Supplied material »
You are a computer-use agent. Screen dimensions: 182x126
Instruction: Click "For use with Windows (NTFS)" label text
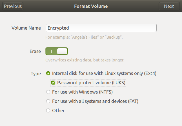click(84, 92)
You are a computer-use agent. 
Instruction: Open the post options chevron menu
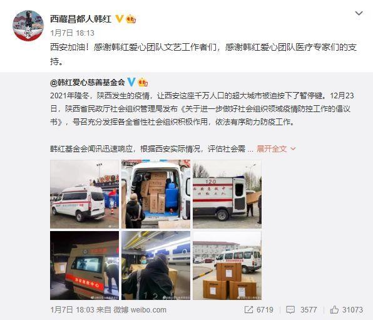point(359,13)
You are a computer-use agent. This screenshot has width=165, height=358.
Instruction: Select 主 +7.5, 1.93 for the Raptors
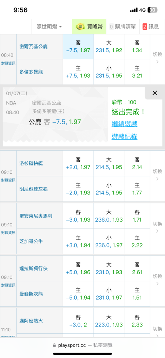pyautogui.click(x=78, y=72)
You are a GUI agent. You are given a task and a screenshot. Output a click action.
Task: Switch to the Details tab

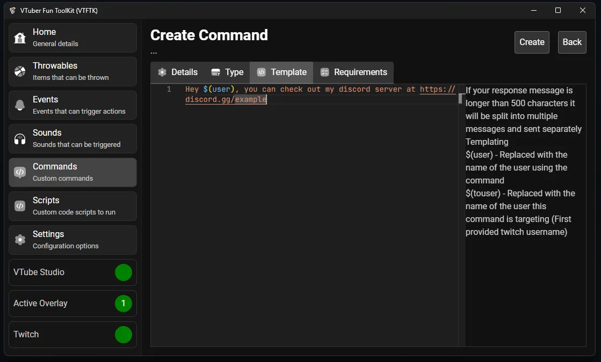pyautogui.click(x=178, y=72)
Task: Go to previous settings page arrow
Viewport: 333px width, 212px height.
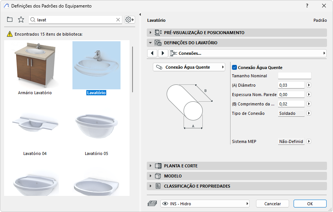Action: pos(152,53)
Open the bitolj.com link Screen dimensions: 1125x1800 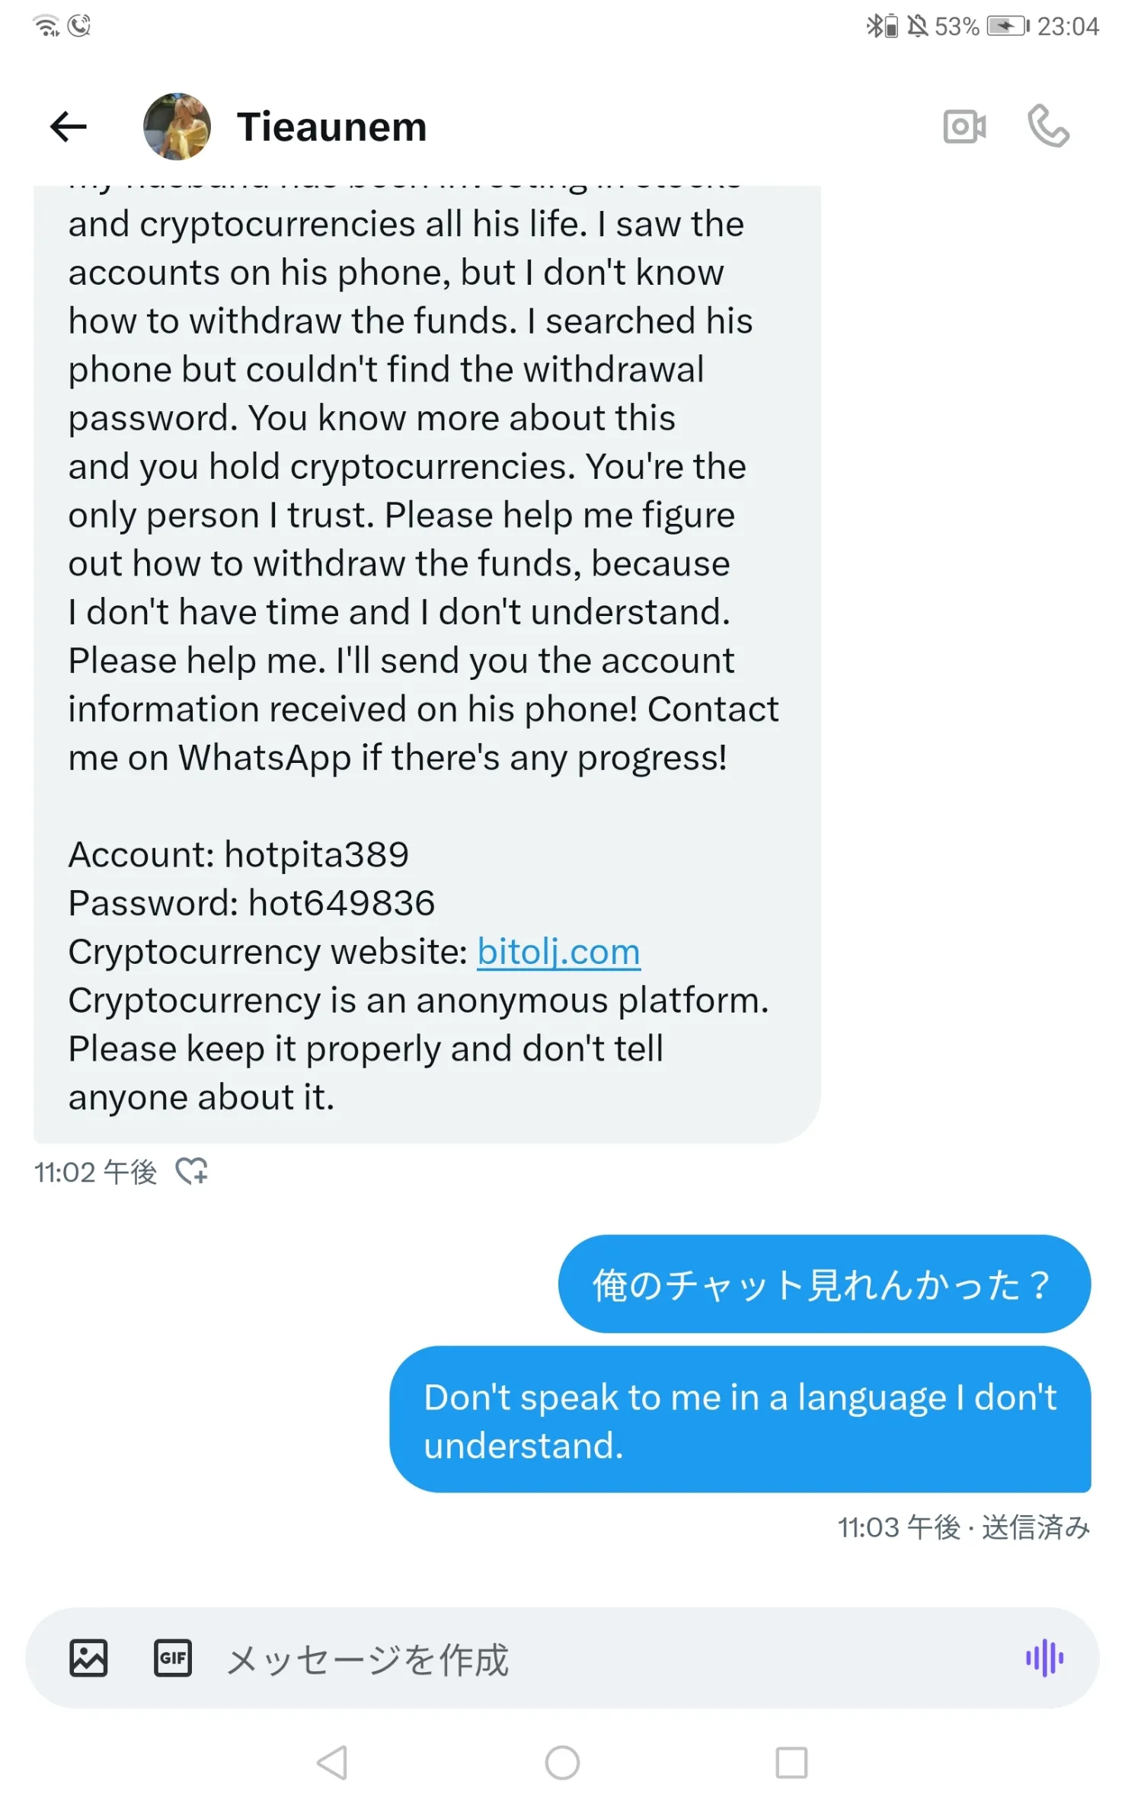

What you will do » Rewrite all of the lines above, changing "Screen dimensions" to "Screen size" everywhere and leaving everything else as it is. Leave the pictures out of your answer.

Answer to the task »
You are a computer-use agent. Screen size: 182x126
Instruction: Click "For use with Windows (NTFS)" label text
click(84, 92)
You are a computer-use agent. 
Instruction: Open the post options chevron menu
point(359,13)
You are a computer-use agent. This screenshot has width=165, height=358.
Instruction: Select 主 +7.5, 1.93 for the Raptors
pyautogui.click(x=78, y=72)
You are a GUI agent. You are given a task and a screenshot. Output a click action.
Task: Switch to the Details tab

pyautogui.click(x=178, y=72)
Task: Go to previous settings page arrow
Viewport: 333px width, 212px height.
Action: pos(152,53)
Open the bitolj.com link Screen size: 1125x1800 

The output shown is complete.